> **Assignment**: Restate all of the following data exactly, keeping any images out of the copy.

-------- Data records --------

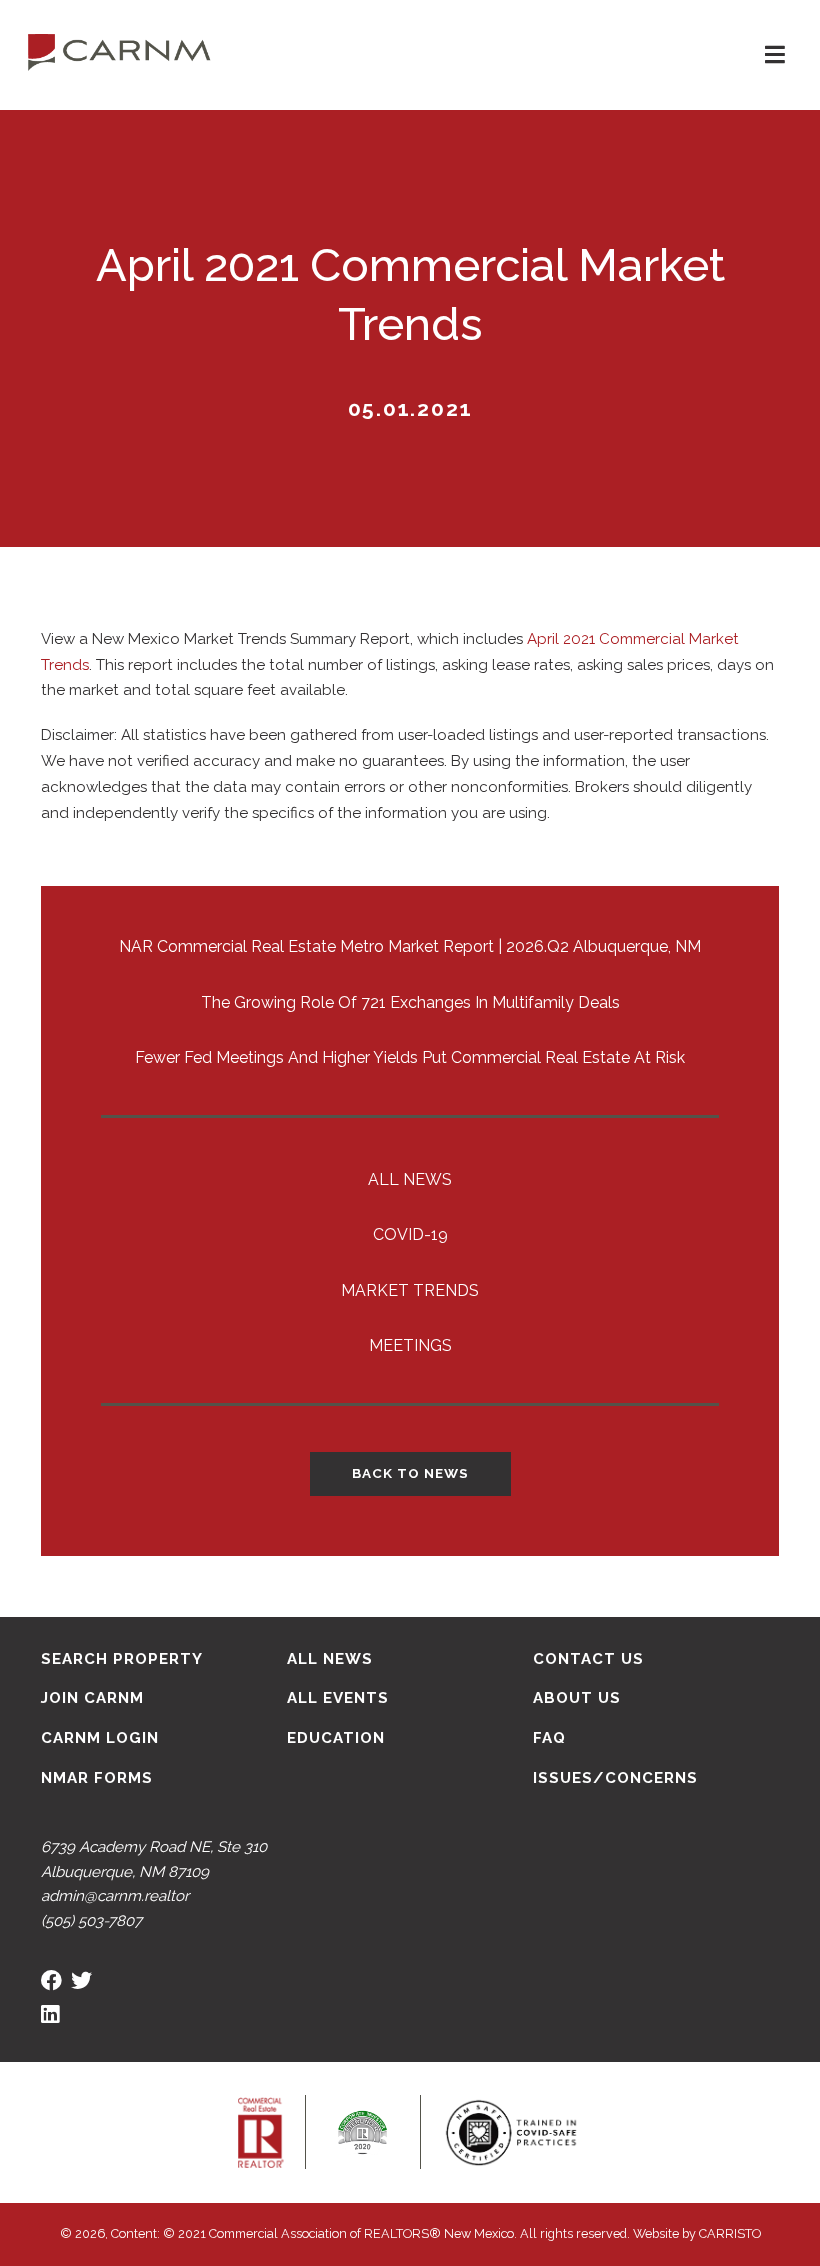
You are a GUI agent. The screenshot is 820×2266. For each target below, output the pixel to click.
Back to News (410, 1473)
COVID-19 (410, 1234)
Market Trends (410, 1290)
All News (410, 1179)
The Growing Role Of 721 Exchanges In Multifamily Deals (410, 1002)
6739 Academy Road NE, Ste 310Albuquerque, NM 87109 (154, 1859)
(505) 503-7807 (91, 1921)
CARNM (119, 50)
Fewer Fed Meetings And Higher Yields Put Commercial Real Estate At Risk (410, 1057)
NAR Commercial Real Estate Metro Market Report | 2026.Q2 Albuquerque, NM (410, 946)
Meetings (410, 1345)
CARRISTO (730, 2233)
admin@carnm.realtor (115, 1896)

--------

> **Answer space**:
You are a GUI agent. The screenshot is 820×2266. For each target below, output the pixel to click.
Back to News (410, 1473)
COVID-19 (410, 1234)
Market Trends (410, 1290)
All News (410, 1179)
The Growing Role Of 721 Exchanges In Multifamily Deals (410, 1002)
6739 Academy Road NE, Ste 310Albuquerque, NM 87109 (154, 1859)
(505) 503-7807 (91, 1921)
CARNM (119, 50)
Fewer Fed Meetings And Higher Yields Put Commercial Real Estate At Risk (410, 1057)
NAR Commercial Real Estate Metro Market Report | 2026.Q2 Albuquerque, NM (410, 946)
Meetings (410, 1345)
CARRISTO (730, 2233)
admin@carnm.realtor (115, 1896)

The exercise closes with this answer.